Kafka-node: Wrong offset is being committed, messages are missing

Created on 10 Mar 2017  路  20Comments  路  Source: SOHU-Co/kafka-node

Hi there,
we are currently having problems running "kafka-node" in our production system.

Info:

  • Kafka-Broker Version 0.10.1
  • Node.js Version 7.4.0
  • kafka-node Version: 1.5.0
  • using ConsumerGroups
  • using a ConsumerGroup per topic
  • 3 topics with ~ 4,5 million messages each on 30 partitions each
  • Java and Scala consumer implementations have no problems consuming these topics

Implementation:

Problem:

  • the consumer reads messages just fine for a while, then suddenly stops @ about 800k incoming messages, sometimes makes it to ~ 2 million - however it never fully receives all messages (at least they are not emitted .on("message",..) and if we take a look at the consumer afterwards using Kafka Tool, we can see that the consumer-group has committed offsets to the latest state of the partitions - even though we are not committing manually and autCommit has been turned off.
  • (the reason why we see offset commits being made, is because we have turned on offset commit during close "consumer.close(true,..)" - yet the offsets shoud not be at the End of the partitions offset!)
  • if we consume other topics with fewer messages ~ 500k it works just fine

Questions:

  • is there any chance that using multiple ConsumerGroup instances in the same node process at once can break the consuming or offset committing process?
  • why is the final "consumer.close(true,..)" committing offsets for messages that we never recieved?
  • is there a chance (or better reason) for why we might drop messages on ".on("message",..)" ?
  • do we have to make any "batch" ack settings for consumers?
  • is there a chance that pausing & resuming the consumer too often kills the connection or partition offsets?

Configuration:

            ssl: false,
            groupId: "a-group-id",
            sessionTimeout: 30000,
            protocol: ["roundrobin"],
            fromOffset: "earliest",
            migrateHLC: false,
            migrateRolling: false,
            fetchMaxBytes: 1024 * 100,
            fetchMinBytes: 1,
            fetchMaxWaitMs: 100,
            autoCommit: false,
            autoCommitIntervalMs: 5000

We have hit some sort of wall here, thanks for any guesses in advance.

Chris

Most helpful comment

@hyperlink thanks again for your support and attempts to ensure the trust in this lib, we were able to identify the reason for the problems. And I am happy to sum them up, for anyone else who might be stuck in a similar situation in the future.
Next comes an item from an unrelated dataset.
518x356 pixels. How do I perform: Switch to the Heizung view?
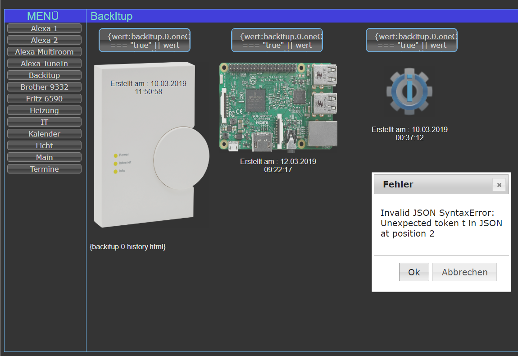point(44,110)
  1. using 1 or 30 partitions does not matter, having a single instance or a cluster does not matter either, we ran the large-message-test against all kinds of setups.

  2. combining .setOffset with manual consumer.commits() is a bad idea

  3. expecting .setOffset(topic, partition, 0) to work on a running consumer, even paused, can be problematic and is probably a bad behavior for any kind of kafka consumer

  4. when "experiencing missing messages" and "committed high offsets" make sure to understand the topic you are consuming - we have a large amount of topics here, with different owners. Keyed partitions might be very well subject to log compaction in large fashion depending on the data and frequency of publishes the topic goes through.

All 20 comments

@holgeradam

Hi @krystianity a low fetchMaxBytes could cause a consumer to hang.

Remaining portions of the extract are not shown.